(Assigned task):
In the entries that follow, find the line containing "Where should I" and the line containing "Screen dimensions: 980x409", then copy exactly everything from the first through the second except the pictures.
[Supplied records — start]
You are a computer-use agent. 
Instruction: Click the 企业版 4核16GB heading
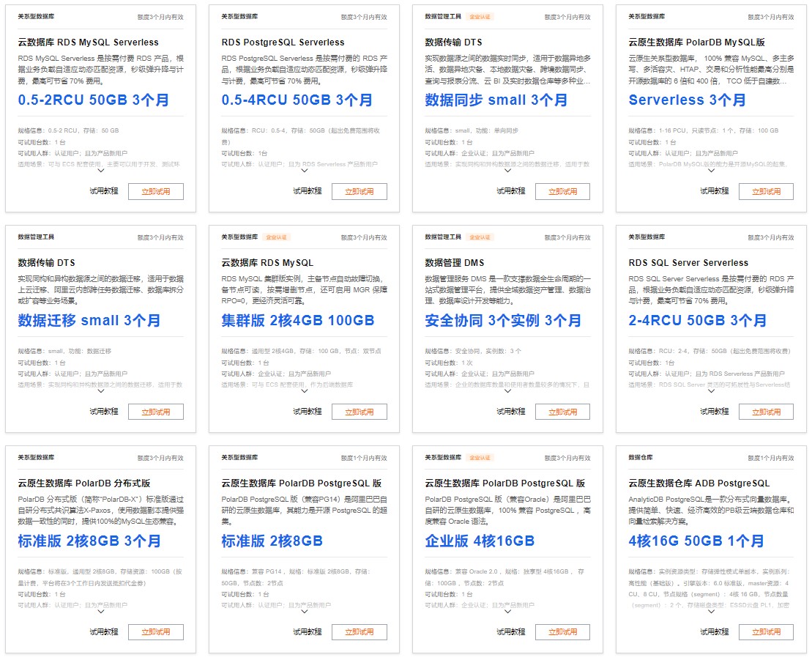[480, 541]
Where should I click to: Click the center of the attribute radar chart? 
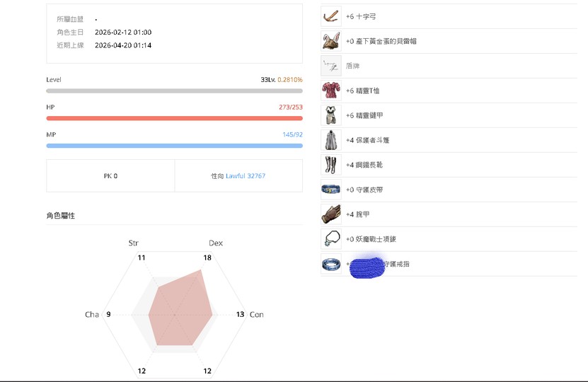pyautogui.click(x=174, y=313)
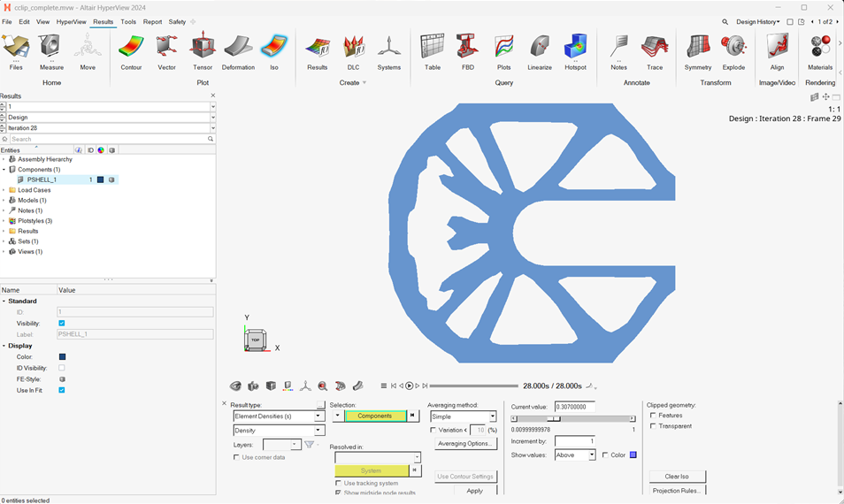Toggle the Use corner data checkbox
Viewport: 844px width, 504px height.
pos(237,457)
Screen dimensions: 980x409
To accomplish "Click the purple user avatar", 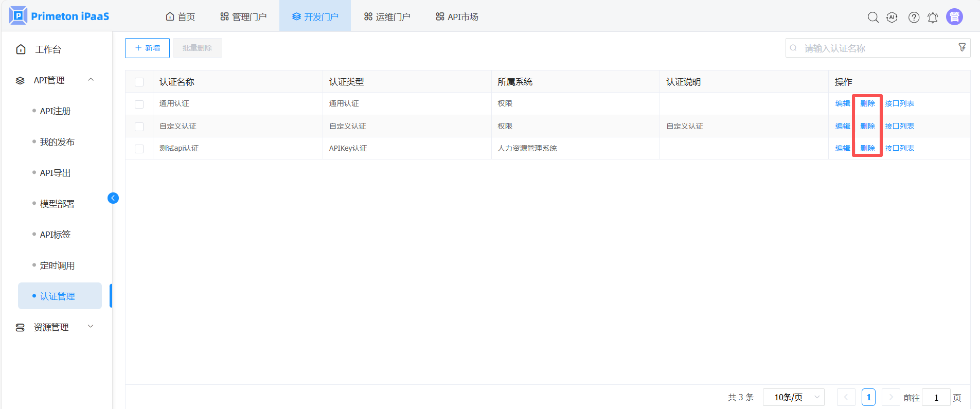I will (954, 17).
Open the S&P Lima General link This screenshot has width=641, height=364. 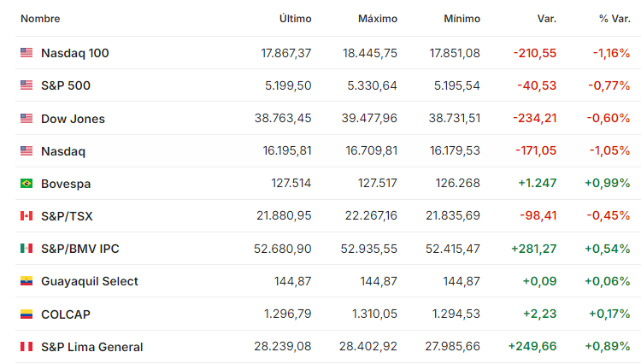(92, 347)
[Supplied records — finish]
(Answer box):
Where should I click to: Click the center of the attribute radar chart? 
pyautogui.click(x=174, y=313)
Toggle the Use corner data checkbox
Viewport: 844px width, 504px height.
pos(237,457)
Screen dimensions: 980x409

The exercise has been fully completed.